Le budget des sports en France est une source d'inquiétude, pour moi la première ! Le lendemain des Jeux de Paris est difficile, je le concède. Pourtant, certains chiffres incroyables témoignent de l'envie de sport des Français, notamment chez les personnes en situation de handicap : le nombre de licenciés est en hausse de 33 % pour la Fédération française de triathlon et de 21 % pour la Fédération française handisport. La Fédération française de basket-ball a refusé 150 000 personnes et la Fédération française de handball, 120 000.
Même si nous en avons construit dans le cadre des Jeux de Paris, les équipements sportifs ne sont pas assez nombreux et notre budget se trouve contraint.
Mme Marie-Pierre de La Gontrie. - Pourquoi ne pas profiter des Jeux d'hiver ? C'est un choix politique...
Mme Marie Barsacq, ministre. - Élisabeth Borne et moi travaillons à ouvrir aux associations les équipements situés à l'intérieur des établissements scolaires : sur un total de 28 000, seulement 5 000 sont ouverts actuellement. Il n'est pas possible de faire autrement au regard de la tension de la demande. Ces équipements sportifs sont des biens publics. Il faut que les chefs d'établissement entendent cet appel. Nous mènerons ce combat.
Il faudra trouver dans le budget 2026 les bons équilibres pour faire face à la demande de sport : je suis pleinement mobilisée. La conjonction de restrictions budgétaires en cascade entre l'État et les collectivités fait que de nombreux acteurs associatifs sont en difficulté.
En évoquant la sécurité privée, vous n'auriez pas pu faire plus plaisir à Pierre-Antoine Molina et à moi-même, car Marc Guillaume et nous avons été les chevilles ouvrières du dispositif mis en place pour Paris 2024, qui a formidablement bien marché. Nous y avons cru dès le départ.
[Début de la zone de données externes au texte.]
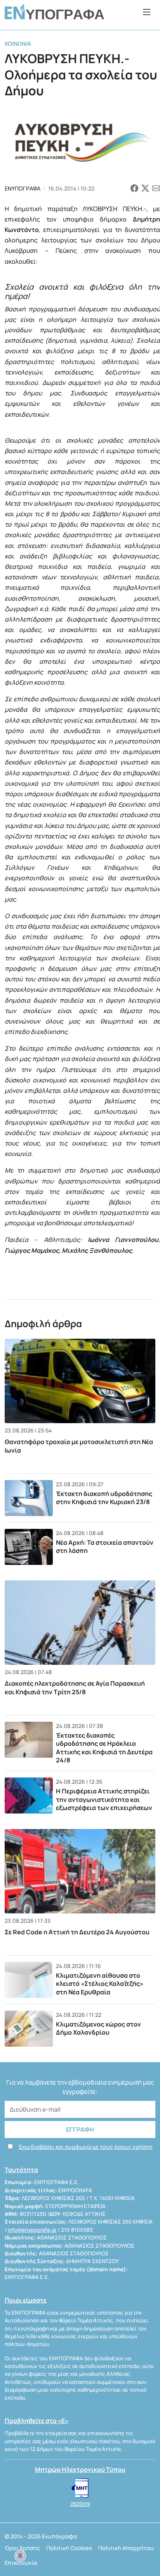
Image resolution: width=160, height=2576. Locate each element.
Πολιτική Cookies (69, 2548)
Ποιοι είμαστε (26, 2300)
Pour faciliter la vie à ce secteur en tension, les entreprises de sécurité attributaires des marchés des Jeux de Paris ont eu affaire à un interlocuteur unique : pour recruter, il ne leur a pas été nécessaire de recourir à France Travail, aux missions locales ou à des facilitateurs. En effet, dès l'obtention d'un marché, chacune disposait du nom et des coordonnées d'un référent qui la contactait pour lui présenter une liste de demandeurs d'emploi. Cette force d'appui incroyable a permis aux entreprises d'avoir les ressources humaines nécessaires. Pourtant, les inquiétudes étaient fortes. Le plus beau de l'histoire est que plus de 90 % des personnes recrutées disposent toujours d'un emploi à l'heure actuelle. Par conséquent, nous appliquerons évidemment cette méthode aux Alpes françaises 2030.
M. Jean-Michel Arnaud, rapporteur. - Il a été peu question dans notre discussion du volet paralympique : les Jeux doivent être populaires et inclusifs. Les Jeux de 2024 ont changé le regard de la société sur le handicap de manière formidable. Une labellisation des stations en fonction de l'inclusion pourrait être un héritage précieux. Il serait opportun d'ouvrir la montagne au handicap tout au long de l'année.
Par ailleurs, le maire de Montgenèvre m'indiquait à juste titre que les travaux ne pouvaient se faire sur sa station qu'entre mai et octobre : en montagne, les saisons sont courtes. Par conséquent, il nous faut rapidement une maquette financière pour faciliter les différents chantiers : villages olympiques, épreuves et équipements annexes. Des annonces seront-elles faites le 27 juin prochain lors du comité interministériel dédié aux jeux Olympiques, à Briançon ? Je lance une alerte : chaque saison est précieuse pour réaliser les équipements nécessaires.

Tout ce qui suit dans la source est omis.